# El problema
Reproduce íntegra, por favor, la reseña del concierto, sin cambiar nada.

# Fragmento

De lo telúrico a la reconciliación

Por Alba María Yago Mora
València, 19-XII-2025. Palau de la Música (Sala Iturbi). Orquestra de València. Alexander Liebreich, director. Fleur Barron, mezzosoprano. Escolania de la Mare de Déu dels Desemparats y Coral Catedralícia de València. Gustav Mahler: Simfonia núm. 3.

   Mahler escribió que una sinfonía era, para él, “construir un mundo” con todos los medios a su alcance. Y pocas obras justifican esa frase con tanta contundencia como la Tercera: un itinerario desmesurado que arranca en lo telúrico y desemboca —si todo funciona— en una forma de reconciliación sonora. En el Palau, la impresión general fue inequívoca: un concierto muy bueno, sólido en lo estructural y, en momentos decisivos, francamente espectacular. Hubo excelencia de plantilla (solistas inspirados, secciones muy concentradas) y una sensación continuidad y sostén, culminada por un final donde la precisión y la belleza se volvieron también visuales, con unos timbales que parecían coreografiar el clímax desde una coordinación casi danzada.

# Extractos de datos
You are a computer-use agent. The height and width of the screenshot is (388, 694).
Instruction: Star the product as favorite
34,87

---

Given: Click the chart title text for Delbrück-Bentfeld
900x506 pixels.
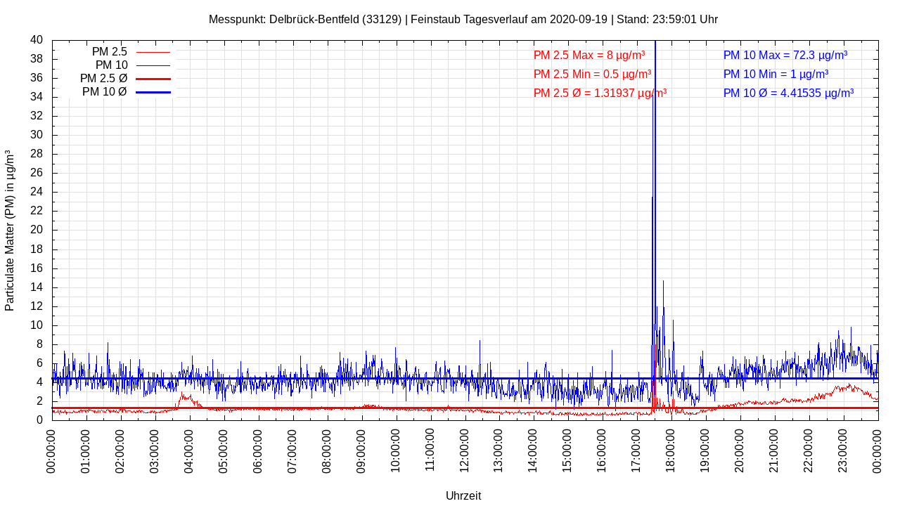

# Respuesta completa
De lo telúrico a la reconciliación

Por Alba María Yago Mora
València, 19-XII-2025. Palau de la Música (Sala Iturbi). Orquestra de València. Alexander Liebreich, director. Fleur Barron, mezzosoprano. Escolania de la Mare de Déu dels Desemparats y Coral Catedralícia de València. Gustav Mahler: Simfonia núm. 3.

   Mahler escribió que una sinfonía era, para él, “construir un mundo” con todos los medios a su alcance. Y pocas obras justifican esa frase con tanta contundencia como la Tercera: un itinerario desmesurado que arranca en lo telúrico y desemboca —si todo funciona— en una forma de reconciliación sonora. En el Palau, la impresión general fue inequívoca: un concierto muy bueno, sólido en lo estructural y, en momentos decisivos, francamente espectacular. Hubo excelencia de plantilla (solistas inspirados, secciones muy concentradas) y una sensación continuidad y sostén, culminada por un final donde la precisión y la belleza se volvieron también visuales, con unos timbales que parecían coreografiar el clímax desde una coordinación casi danzada.